Memangkas “Meja” Perizinan

karikaturPresiden Jokowi memerintahkan penghapusan beberapa jenis perizinan. Lima jenis izin yang akan ditiadakan, dianggap sebagai hambatan investasi selama ini. Sekaligus sebagai sumber pungli (pungutan liar), berujung ekonomi biaya tinggi. Tetapi kelima perizinan terlanjur menjadi salahsatu “tambang” uang daerah, sebagiannya masuk dalam PAD (Penghasilan Asli Daerah). Dus, PAD kabupaten dan kota (serta pemerintah Propinsi) akan berkurang.
Lima jenis perizinan yang akan dihapus, adalah HO (Hinder Ordonantie, izin gangguan), serta izin tempat usaha, izin lokasi, izin prinsip, dan izin amdal. Tidak mudah memperoleh kelima izin itu. Izin HO misalnya, diperlukan tandatangan warga masyarakat sekitar tempat usaha. Tak jarang pengurus kampung tingkat RT (rukun tetangga), turut “bermain.” Begitu pula izin tempat usaha, urusannya di kelurahan. Sedangkan izin lokasi urusannya pada Pemerintah Kabupaten dan Kota.
Dalam hal perizinan, Pemerintah Propinsi juga memiliki kewenangan berdasar UU. Yakni, UU Nomor 23 tahun 2014 tentang Pemerintahan Daerah. Antaralain izin pertambangan. Sedangkan amdal, juga tidak mudah, sebagiannya menjadi kewenangan Pemerintah Kabupaten dan Kota. Seluruh jenis perizinan itu, harus diakui, menyuburkan percalon. Karena investor tak ingin ribet. Namun sering menjadi masalah, ketika suatu usaha mulai beroperasi.
Paket kebijakan untuk menggairahkan roda perekonomian, terus digagas oleh pemerintah. Sebenarnya, tekad memperpendek birokratisasi perizinan merupakan bagian dari paket kedua. Sudah diumumkan pada bulan September 2015 lalu, tentang kemudahan izin investasi. Konon, izin penanaman modal (akan) bisa selesai hanya dalam tiga jam. Bisa ditunggu bagai membuat pas-photo.
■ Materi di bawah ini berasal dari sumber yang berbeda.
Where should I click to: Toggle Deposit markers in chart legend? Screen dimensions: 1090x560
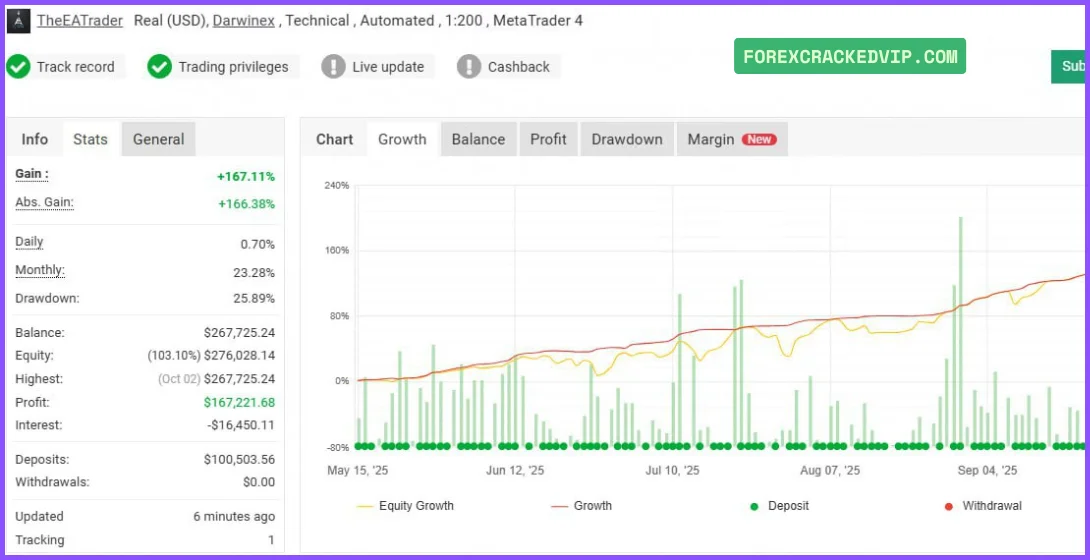(779, 506)
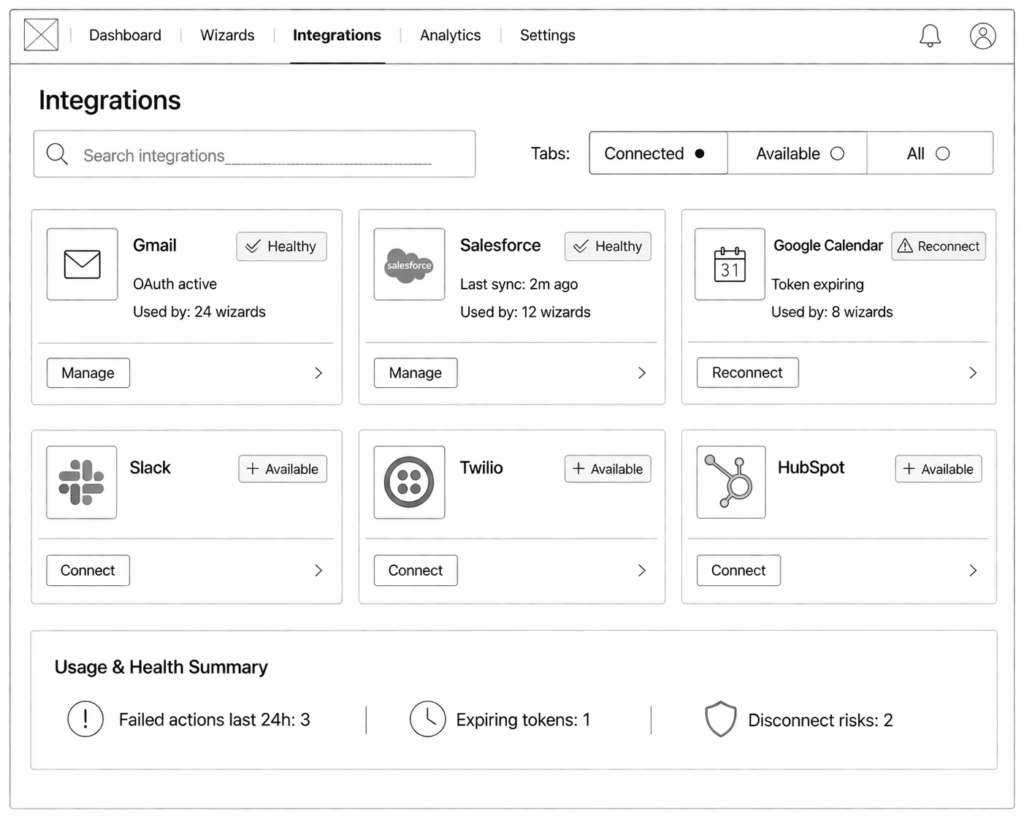Connect the Slack integration

tap(88, 570)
Ini janji pemerintah untuk menggairahkan iklim investasi.
Berbagai usaha yang di-modali investasi dalam negeri maupun modal asing, langsung bisa realisasi. Walau disadari janji ini tidak mudah. Harus diakui, masih banyak suap dan pungutan di bawah meja, menjadi kelaziman. Bukan hanya ketika berhadapan dengan birokrasi. Melainkan juga pemburu rente (commitment fee) kalangan rezim. Juga “serbuan” jajaran legislatif, sampai pensiunan pejabat tinggi. Sudah menjadi pembicaraan publik, bahwa perusahaan BUMN pun, harus menyetor “upeti” untuk memenangkan tender proyek pemerintah.
Melalui berbagai sidang pengadilan Tipikor (tindak pidana korupsi), “upeti” terungkap, dan nyata-nyata telah menjadi penghambat realisasi usaha. Seluruh pengusaha, termasuk BMUN, mesti meng-ancang-ancang ongkos suap sebagai biaya produksi. Nilai pungutan liar ditaksir berkisar antara 14% hingga 23% dari total biaya produksi.
Akibatnya, harga jual produk (barang maupun jasa) lebih mahal. Itu yang menyebabkan produk dalam negeri tidak kompetitif. Hambatan gerak perekonomian, bukan hanya pada banyaknya “meja” yang harus dilalui. Tetapi berlanjut pada saat realisasi usaha, termasuk pada sekto distribusi. Misalnya, proses ekspor dan impor masih harus melalui perizinan berbagai Direktorat Kementerian. Tidak gratis pula (selain retribusi dan pajak).
Pemangkasan lima perizinan oleh presiden, masih dalam tataran wacana. Belum tertuang dalam Peraturan Presiden maupun Inpres. Pada masa lalu, banyak Inpres tidak digubris oleh Kementerian. Diperlukan pengawasan sistemik oleh tim yang dibawahkan oleh Menko Perekonomian. Boleh jadi, secara rahasia, daerah tetap men-syarat-kan kelima izin yang dicabut. Misalnya diselipkan sebagai syarat tambahan, sesuai kewenangan Pemda.
Berbagai perizinan tersebut tidak menyokong PAD cukup signifikan di daerah. Sehingga tidak mempengaruhi pendapatan asli daerah. Sebaliknya, pemangkasan “meja” berbagai izin usaha, sangat strategis untuk menekan biaya produksi. Kelima perizinan yang bakal dipangkas, bisa menghemat ongkos ongkos produksi sampai 30%.
Hasil penghematan bisa dikonversi pada upah buruh (yang masih sekitar 12% ongkos produksi). Bisa pula untuk menggiatkan CSR (Corporate Social Responsibility, tanggungjawab sosial perusahaan) yang juga diamanatkan oleh UU.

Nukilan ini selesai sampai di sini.